Não se sabe o ano e a data da morte de Cristiana, mas certo é que morreu como viveu: piedosa e santamente, e por Deus foi recebida nos eternos tabernáculos.
Reflexões
Santa Cristiana serviu como empregada numa família pagã, circunstância esta que em nada lhe influiu na vida cristã e nos exercícios de piedade, cuja prática lhe era familiar. Se um empregado católico, forçado pelas circunstâncias, deve prestar serviços em uma família não-católica, não dispense prática nenhuma que a religião, a fé exigem. Pelas palavras e obras se revele sempre o católico consciencioso. Que não se perturbe com os ditos irônicos e sarcásticos; que não se desoriente com as críticas sardônicas de pessoas que não são de sua religião. Saiba que sem licença do Bispo, não lhe é lícito ler a Bíblia, o catecismo, livros de cânticos, e outras publicações religiosas dos protestantes.
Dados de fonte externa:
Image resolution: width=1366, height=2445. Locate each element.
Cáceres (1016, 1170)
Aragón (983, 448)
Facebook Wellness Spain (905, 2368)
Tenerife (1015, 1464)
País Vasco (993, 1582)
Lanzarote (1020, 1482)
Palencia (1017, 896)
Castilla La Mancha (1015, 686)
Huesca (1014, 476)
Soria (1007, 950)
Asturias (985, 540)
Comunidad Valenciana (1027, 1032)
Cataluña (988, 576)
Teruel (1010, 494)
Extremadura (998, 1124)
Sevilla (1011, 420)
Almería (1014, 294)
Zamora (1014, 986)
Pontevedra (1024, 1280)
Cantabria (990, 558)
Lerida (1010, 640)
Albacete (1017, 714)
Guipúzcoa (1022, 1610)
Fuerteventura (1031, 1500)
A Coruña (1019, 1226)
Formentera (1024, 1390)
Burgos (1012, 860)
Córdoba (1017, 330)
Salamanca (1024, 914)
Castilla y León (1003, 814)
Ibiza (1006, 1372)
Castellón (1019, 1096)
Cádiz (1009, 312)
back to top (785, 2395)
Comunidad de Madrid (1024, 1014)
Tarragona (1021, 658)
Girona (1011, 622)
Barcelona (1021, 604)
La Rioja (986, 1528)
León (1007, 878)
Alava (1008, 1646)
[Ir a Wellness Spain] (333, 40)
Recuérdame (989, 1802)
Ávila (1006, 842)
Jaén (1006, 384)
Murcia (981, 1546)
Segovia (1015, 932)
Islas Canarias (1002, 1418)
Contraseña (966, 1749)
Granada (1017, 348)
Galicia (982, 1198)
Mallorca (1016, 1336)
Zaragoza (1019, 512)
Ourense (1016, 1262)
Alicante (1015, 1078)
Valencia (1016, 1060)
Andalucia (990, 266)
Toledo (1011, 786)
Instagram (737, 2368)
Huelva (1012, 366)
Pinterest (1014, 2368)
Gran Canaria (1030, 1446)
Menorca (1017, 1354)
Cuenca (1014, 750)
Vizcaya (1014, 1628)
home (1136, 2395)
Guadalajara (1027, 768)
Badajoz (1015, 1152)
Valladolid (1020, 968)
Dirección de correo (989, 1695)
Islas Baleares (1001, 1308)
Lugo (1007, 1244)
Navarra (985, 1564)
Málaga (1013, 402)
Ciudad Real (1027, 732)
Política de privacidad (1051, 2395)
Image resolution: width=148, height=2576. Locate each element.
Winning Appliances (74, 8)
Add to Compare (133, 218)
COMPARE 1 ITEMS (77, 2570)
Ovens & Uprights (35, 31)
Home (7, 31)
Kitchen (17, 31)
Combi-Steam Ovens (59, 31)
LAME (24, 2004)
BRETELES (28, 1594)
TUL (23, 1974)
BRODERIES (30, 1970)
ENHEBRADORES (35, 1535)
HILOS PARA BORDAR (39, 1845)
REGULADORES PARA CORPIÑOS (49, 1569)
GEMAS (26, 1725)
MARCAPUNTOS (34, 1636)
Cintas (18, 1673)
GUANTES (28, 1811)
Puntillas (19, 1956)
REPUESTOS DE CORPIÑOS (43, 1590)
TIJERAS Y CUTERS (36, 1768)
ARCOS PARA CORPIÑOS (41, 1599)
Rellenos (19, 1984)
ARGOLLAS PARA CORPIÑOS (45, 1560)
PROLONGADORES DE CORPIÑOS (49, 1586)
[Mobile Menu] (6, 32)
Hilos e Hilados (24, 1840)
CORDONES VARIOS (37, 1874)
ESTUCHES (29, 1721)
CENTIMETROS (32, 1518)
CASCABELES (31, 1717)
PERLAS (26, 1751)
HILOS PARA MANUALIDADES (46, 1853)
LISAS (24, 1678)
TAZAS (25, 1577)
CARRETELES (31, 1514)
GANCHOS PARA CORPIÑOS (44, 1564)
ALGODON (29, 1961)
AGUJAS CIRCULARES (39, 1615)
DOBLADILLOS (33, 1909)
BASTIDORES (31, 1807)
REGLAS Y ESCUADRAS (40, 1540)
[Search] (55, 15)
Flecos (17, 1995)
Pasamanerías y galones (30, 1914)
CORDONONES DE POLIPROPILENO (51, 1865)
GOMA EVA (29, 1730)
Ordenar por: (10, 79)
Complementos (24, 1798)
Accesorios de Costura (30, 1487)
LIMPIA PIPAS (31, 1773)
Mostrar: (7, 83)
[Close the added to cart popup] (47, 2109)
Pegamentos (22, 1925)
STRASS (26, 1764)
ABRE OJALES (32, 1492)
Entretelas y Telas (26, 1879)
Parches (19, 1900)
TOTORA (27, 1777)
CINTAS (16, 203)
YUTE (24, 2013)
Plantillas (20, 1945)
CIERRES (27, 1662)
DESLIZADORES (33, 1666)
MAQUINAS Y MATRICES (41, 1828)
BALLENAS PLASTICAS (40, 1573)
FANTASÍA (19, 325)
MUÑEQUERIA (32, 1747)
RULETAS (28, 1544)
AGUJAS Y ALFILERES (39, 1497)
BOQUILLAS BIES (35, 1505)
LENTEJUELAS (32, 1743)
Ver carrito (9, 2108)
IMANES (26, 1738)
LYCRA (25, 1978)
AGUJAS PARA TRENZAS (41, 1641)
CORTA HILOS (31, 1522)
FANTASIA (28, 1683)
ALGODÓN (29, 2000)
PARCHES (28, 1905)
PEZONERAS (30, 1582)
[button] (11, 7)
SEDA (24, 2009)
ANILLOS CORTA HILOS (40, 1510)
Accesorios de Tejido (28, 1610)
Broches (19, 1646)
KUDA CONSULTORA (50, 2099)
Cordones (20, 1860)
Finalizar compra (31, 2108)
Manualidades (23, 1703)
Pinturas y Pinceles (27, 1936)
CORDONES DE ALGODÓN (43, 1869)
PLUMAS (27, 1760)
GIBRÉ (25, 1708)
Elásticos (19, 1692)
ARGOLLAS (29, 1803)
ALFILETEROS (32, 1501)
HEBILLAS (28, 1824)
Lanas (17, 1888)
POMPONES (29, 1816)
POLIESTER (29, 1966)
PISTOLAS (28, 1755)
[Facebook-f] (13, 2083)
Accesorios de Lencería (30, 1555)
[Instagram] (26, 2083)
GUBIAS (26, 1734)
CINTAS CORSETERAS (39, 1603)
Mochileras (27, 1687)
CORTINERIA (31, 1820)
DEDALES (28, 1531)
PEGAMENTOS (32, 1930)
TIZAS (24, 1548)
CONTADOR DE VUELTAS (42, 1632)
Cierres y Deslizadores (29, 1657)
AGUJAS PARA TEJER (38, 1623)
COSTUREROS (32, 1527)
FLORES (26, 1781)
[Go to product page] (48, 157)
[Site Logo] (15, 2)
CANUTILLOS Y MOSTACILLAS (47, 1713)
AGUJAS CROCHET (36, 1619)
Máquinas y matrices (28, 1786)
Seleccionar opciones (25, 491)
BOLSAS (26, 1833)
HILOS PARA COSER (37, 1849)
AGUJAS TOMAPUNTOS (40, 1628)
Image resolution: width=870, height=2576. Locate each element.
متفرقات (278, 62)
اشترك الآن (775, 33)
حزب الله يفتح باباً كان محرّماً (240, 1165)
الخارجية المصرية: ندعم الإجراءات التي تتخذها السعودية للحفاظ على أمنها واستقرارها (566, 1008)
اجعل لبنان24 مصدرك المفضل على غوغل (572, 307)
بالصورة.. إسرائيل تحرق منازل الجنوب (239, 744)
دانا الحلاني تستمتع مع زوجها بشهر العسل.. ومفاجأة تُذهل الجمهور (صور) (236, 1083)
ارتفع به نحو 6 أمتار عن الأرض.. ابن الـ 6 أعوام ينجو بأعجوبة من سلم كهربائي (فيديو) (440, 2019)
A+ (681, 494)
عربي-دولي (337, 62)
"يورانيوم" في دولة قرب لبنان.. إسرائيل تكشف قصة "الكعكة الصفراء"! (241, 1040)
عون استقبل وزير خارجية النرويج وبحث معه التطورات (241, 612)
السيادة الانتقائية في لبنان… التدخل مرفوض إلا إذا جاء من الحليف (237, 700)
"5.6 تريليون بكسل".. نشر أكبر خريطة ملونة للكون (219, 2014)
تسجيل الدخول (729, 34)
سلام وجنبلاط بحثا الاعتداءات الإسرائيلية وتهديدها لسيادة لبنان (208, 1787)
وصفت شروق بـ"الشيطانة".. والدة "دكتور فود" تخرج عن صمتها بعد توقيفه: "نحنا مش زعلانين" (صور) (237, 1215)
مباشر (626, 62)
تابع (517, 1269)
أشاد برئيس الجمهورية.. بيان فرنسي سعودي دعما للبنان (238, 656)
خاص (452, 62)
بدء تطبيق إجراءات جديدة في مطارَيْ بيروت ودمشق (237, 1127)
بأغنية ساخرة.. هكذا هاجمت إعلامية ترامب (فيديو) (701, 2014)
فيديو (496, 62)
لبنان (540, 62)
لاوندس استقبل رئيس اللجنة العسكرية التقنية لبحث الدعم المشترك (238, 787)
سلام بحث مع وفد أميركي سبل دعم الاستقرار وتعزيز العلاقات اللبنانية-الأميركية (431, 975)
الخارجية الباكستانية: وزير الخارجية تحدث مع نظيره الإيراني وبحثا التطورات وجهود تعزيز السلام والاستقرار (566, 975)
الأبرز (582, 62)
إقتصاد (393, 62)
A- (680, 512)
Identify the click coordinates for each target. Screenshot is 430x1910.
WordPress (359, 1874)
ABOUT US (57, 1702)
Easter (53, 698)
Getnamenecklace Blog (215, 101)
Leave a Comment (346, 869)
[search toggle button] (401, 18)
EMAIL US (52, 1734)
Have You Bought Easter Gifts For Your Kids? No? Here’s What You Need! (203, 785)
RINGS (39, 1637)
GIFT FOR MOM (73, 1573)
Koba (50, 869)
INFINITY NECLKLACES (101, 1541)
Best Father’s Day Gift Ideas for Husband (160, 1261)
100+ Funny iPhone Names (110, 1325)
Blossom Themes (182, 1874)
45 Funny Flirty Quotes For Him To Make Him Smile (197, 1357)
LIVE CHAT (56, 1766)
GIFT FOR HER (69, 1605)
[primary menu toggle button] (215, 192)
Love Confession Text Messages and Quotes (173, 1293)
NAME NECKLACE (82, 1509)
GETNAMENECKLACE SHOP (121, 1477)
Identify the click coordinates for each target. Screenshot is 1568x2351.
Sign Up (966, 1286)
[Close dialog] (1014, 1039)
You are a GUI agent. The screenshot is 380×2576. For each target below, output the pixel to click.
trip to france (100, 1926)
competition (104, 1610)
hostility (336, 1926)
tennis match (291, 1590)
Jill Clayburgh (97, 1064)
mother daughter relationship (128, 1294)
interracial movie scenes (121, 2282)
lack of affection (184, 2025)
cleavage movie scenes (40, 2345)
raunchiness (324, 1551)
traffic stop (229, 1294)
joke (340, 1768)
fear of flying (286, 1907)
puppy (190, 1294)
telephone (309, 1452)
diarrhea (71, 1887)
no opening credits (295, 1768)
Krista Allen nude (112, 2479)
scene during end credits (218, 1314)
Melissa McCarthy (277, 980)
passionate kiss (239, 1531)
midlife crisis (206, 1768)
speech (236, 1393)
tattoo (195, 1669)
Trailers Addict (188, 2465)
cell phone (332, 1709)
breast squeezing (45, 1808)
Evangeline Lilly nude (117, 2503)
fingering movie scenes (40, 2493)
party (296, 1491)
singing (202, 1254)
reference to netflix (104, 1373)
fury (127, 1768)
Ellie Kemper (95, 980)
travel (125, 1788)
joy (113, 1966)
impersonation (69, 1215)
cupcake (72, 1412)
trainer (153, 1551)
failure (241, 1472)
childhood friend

Convença-se, além disso, que não há coisa mais ingrata do que entrar em discussão religiosa com hereges. Discussões religiosas são mais prejudiciais do que úteis. Permanecer por mais tempo numa casa protestante, não é aconselhável. Deve haver motivos muito graves que justifiquem esta resolução, sem o que dificilmente deixaria de ser pecado, por causa do perigo que há, de perder-se a fé, na convivência com os hereges.
Santa Cristiana vivia no meio de gente devassa, entretanto, sem se macular. Se as condições da vida obrigarem uma pessoa à convivência com semelhante espécie de pessoas, recomende-se a Deus e cumpra o dever. Havendo boa vontade e firmeza de caráter, a graça e o auxílio de Deus não faltarão.
Santo do Martirológio Romano, cuja memória é celebrada hoje:
Na Tunísia, a morte do bispo octogenário Valeriano. Na perseguição dos vândalos recusou-se energicamente a entregar o inventário de sua Igreja. O Rei ariano Genserico expulsou-o da cidade, expondo-o à maior miséria. 457.